═══ Text shown ═══

On examination she had left loin tenderness with no peritonism and no masses palpable. All peripheral pulses were present and equal. Chest was clear. Blood pressure was 114/71, heart rate 80, regular and had temperature of 36.5oC. Urinalysis showed only trace of blood. Nitrites, protein and leucocytes were negative. Her INR was raised at 9.3 and haemoglobin 12.6 g/L. White cell count was 20.2×10^9/L. Creatinine was 55 μmol/L, urea 3.4 mmol/L. A repeat blood test after 4 hours showed a drop in haemoglobin to 106 g/L.
A leaking aortic dissection was initially suspected and CT aortic angiogram performed. In the left retroperitoneum extending down to the left groin around the common femoral and superficial femoral artery, a large heterogenous mass was visualised, consistent with acute haematoma. Dilatation of the left renal pelvis and upper ureter was seen related to the left retroperitoneal haematoma.
The patient was initially transferred to a high dependency unit for strict monitoring of blood pressure, haemoglobin and renal function. Her raised INR was reversed with three units of fresh frozen plasma.
Following discussion at uro-radiology multi-disciplinary team meeting it was decided that the haematoma was caused by acute bleeding from a blood vessel within the iliopsoas muscle with secondary ureteric impingement, resulting in hydronephrosis (Figure 1). There was no concomitant tracking of haematoma from previous aortic dissection (Figures 2 and 3).
Decision was made to manage the haematoma conservatively. Once her INR was adequately reduced to 1.5, a left retrograde uretric double J stent was placed without complication. The patient was discharged eight days following admission. The patient remained asymptomatic with no flank pain, indicative of non expanding haematoma. Haemaglobin and renal function were measured and continued to be within normal limits. Due to multiple CT scans on admission it was decided that follow-up CT scan would be delayed until 6 months to minimise further exposure to radiation.
Marfan’s syndrome is an autosomal dominant connective tissue disorder with many associations including aortic aneurysm or dissection, aortic or mitral valve prolapse and spontaneous pneumothorax. Marfan’s syndrome is characterised by mutations in gene FBN-1. Glycoprotein fibrillin-1 is encoded by FBN-1 and contributes to formation of connective protein elastin and extracellular matrix. Tissue in which elastin is abundant such as blood vessels are commonly affected by Marfan’s syndrome due to altered elasticity, resulting in aneurysm and rupture.
Intra-abdominal haematomas causing secondary hydronephrosis are extremely rare with only a few cases being previously reported in the literature comprising of 5 case reports. Of these the most common cause is a haematoma secondary to bleeding from the rectus sheath [1-6]. Only one case has been reported involving the iliopsoas muscle [6]. It has never been reported in a patient with Marfan’s Syndrome. Anticoagulation, or a tendency to bleed such as disseminated intravascular coagulation, can predispose individuals to intraabdominal bleeding, resulting in haematoma formation and secondary hydronephrosis [4,5].
Diagnosis should be made by combining clinical correlation with CT radiological imaging. Causes of intrabdominal haematoma include retroperitoneal haematoma should include rectus sheath haematoma, inferior epigastric artery rupture and iliopsoas rupture. Risk factors for intrabdominal haematoma include anticoagulation, coagulation disorders, acute increase in intrabdominal pressure, trauma and invasive procedures [6].
Management of this condition involves correcting any haemodynamic instability, followed by reversal of anticoagulation or treatment of bleeding diatheses. Once this is accomplished, decompression of the obstructed urinary system is necessary. The haematoma may be treated conservatively by regular monitoring for improvement in size, or surgically via evacuation of the clot [5,7].
Intra-abdominal haematomas causing hydronephrosis are very uncommon and more so in Marfan’s Syndrome. Due to the higher incidence of aortic aneurysms in Marfan’s Syndrome, leaking or ruptured aneurysms are important causes of intra-abdominal haematomas that need to be rapidly diagnosed and treated. A conservative approach to management of iliopsoas haematomas is highly effective in combination with double J stenting to relieve hydronephrosis.

═══

• _Activity_: For each statement, decide whether it agrees with the case report, and answer yes or no along with the words from the text that settle it, quoted exactly. (a) The patient's raised INR was reversed with three units of fresh frozen plasma. (b) A follow-up CT scan was scheduled for shortly after discharge. (c) Among previously reported cases, bleeding from the iliopsoas muscle is the most common cause. The listing after this text comes from a separate source.

═══ Available data ═══

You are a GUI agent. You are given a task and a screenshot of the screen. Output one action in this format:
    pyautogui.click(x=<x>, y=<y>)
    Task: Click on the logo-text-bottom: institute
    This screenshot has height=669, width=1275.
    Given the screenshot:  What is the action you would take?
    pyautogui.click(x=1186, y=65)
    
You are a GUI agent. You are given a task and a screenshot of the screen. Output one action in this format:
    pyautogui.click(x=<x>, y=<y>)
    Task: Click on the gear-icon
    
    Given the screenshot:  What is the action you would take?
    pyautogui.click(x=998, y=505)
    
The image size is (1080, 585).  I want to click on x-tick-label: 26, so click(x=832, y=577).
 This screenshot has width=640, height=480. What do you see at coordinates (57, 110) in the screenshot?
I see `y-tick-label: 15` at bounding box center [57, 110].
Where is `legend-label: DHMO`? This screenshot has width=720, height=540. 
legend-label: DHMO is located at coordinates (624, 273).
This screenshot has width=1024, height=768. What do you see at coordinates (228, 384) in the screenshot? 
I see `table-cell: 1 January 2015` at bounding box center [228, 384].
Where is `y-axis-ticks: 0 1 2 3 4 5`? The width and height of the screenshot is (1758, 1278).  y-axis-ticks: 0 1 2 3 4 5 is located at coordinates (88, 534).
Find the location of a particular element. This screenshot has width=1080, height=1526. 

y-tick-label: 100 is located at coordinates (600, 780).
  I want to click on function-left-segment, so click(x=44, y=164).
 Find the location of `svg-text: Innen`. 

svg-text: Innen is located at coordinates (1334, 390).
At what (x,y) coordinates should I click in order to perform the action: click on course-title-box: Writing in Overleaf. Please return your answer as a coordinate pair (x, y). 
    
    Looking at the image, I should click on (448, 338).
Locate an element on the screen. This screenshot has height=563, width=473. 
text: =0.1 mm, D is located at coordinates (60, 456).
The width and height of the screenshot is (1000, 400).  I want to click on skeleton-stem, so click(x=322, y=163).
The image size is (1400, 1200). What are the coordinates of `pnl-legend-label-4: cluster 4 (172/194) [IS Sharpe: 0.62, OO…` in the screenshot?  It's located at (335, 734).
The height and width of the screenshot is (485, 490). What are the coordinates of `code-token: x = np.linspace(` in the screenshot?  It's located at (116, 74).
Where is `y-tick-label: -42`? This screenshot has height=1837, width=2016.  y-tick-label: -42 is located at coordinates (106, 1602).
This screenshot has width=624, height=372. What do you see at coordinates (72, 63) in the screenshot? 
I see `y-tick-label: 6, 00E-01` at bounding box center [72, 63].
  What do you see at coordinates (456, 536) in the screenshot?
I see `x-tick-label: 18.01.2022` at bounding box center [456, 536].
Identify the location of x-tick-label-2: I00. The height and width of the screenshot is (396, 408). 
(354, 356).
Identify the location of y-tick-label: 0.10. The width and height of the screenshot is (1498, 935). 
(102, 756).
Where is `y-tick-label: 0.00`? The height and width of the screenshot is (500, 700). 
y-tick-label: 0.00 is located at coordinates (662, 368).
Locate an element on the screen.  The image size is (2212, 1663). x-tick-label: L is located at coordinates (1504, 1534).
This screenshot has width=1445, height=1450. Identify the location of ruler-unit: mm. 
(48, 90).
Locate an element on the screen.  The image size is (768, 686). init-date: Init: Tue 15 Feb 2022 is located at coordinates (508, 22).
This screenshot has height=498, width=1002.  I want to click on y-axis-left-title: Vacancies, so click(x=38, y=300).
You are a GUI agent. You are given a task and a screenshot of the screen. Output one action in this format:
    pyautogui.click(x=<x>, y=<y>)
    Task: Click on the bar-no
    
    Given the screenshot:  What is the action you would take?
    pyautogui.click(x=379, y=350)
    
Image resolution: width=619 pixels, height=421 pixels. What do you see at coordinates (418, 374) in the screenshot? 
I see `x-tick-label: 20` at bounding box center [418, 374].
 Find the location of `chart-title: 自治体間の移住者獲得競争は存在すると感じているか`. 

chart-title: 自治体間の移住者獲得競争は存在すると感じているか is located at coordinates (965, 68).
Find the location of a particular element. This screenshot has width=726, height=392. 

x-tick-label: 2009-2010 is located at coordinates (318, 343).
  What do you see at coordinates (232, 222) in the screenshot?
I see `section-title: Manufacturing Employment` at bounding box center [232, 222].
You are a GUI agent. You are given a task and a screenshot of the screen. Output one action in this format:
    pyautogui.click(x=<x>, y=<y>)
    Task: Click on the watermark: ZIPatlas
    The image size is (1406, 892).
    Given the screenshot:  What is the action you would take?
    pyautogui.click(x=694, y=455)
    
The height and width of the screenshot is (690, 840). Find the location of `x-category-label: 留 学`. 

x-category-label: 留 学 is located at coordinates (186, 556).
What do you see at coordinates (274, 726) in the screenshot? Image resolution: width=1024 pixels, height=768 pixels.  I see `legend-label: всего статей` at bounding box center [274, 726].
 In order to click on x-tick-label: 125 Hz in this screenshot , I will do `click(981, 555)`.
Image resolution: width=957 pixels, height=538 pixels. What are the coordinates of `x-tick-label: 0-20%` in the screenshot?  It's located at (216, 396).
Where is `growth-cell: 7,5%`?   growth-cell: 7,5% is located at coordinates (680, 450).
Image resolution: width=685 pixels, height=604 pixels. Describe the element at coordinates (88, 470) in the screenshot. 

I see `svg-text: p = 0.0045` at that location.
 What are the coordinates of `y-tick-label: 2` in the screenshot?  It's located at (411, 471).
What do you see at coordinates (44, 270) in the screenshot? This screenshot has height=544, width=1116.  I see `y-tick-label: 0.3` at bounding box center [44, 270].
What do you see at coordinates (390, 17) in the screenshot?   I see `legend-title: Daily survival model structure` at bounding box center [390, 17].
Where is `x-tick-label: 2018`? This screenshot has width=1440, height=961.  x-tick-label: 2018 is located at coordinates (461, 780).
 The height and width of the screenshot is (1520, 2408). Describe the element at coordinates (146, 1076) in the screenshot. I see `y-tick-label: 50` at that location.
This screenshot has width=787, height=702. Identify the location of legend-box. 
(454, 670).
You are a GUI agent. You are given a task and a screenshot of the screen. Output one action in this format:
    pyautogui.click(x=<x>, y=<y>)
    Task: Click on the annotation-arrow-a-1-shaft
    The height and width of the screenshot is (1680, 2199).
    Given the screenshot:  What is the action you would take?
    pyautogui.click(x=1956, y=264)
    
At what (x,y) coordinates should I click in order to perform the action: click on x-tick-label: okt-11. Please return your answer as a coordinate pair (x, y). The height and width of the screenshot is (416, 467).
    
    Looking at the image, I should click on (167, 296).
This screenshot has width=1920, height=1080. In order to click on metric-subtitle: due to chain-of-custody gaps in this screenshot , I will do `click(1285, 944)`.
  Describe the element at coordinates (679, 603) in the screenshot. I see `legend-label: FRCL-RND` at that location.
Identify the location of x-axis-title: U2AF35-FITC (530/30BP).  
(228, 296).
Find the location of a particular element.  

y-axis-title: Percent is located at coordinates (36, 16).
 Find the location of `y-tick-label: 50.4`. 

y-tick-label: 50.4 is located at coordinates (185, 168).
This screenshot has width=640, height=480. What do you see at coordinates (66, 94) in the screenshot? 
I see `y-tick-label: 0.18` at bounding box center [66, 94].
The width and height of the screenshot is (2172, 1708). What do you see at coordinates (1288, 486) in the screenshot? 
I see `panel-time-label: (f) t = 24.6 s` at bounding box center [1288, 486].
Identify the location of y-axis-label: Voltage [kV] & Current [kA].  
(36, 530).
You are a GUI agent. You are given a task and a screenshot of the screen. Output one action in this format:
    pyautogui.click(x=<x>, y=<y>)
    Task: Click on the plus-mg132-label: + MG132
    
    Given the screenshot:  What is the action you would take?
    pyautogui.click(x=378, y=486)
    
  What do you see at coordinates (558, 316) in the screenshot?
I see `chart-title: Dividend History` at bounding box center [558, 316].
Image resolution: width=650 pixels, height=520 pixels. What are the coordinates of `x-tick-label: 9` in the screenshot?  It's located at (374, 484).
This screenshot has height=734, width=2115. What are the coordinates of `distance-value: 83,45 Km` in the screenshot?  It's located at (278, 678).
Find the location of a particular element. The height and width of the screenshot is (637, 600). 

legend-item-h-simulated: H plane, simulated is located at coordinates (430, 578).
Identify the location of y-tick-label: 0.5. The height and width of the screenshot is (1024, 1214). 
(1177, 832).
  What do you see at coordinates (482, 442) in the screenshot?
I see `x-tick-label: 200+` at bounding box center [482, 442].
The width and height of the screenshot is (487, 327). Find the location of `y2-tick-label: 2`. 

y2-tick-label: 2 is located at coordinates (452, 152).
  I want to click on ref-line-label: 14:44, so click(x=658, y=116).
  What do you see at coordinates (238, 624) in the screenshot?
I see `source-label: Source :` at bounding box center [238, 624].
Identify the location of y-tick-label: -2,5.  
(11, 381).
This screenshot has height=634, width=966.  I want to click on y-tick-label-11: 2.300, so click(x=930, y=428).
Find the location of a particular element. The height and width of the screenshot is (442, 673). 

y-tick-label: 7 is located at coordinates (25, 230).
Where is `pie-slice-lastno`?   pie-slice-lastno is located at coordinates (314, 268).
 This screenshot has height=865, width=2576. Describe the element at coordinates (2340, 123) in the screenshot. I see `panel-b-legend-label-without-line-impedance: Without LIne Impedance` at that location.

═══

• _Response area_:
(a) Yes: "Her raised INR was reversed with three units of fresh frozen plasma."
(b) No: "it was decided that follow-up CT scan would be delayed until 6 months to minimise further exposure to radiation."
(c) No: "Of these the most common cause is a haematoma secondary to bleeding from the rectus sheath"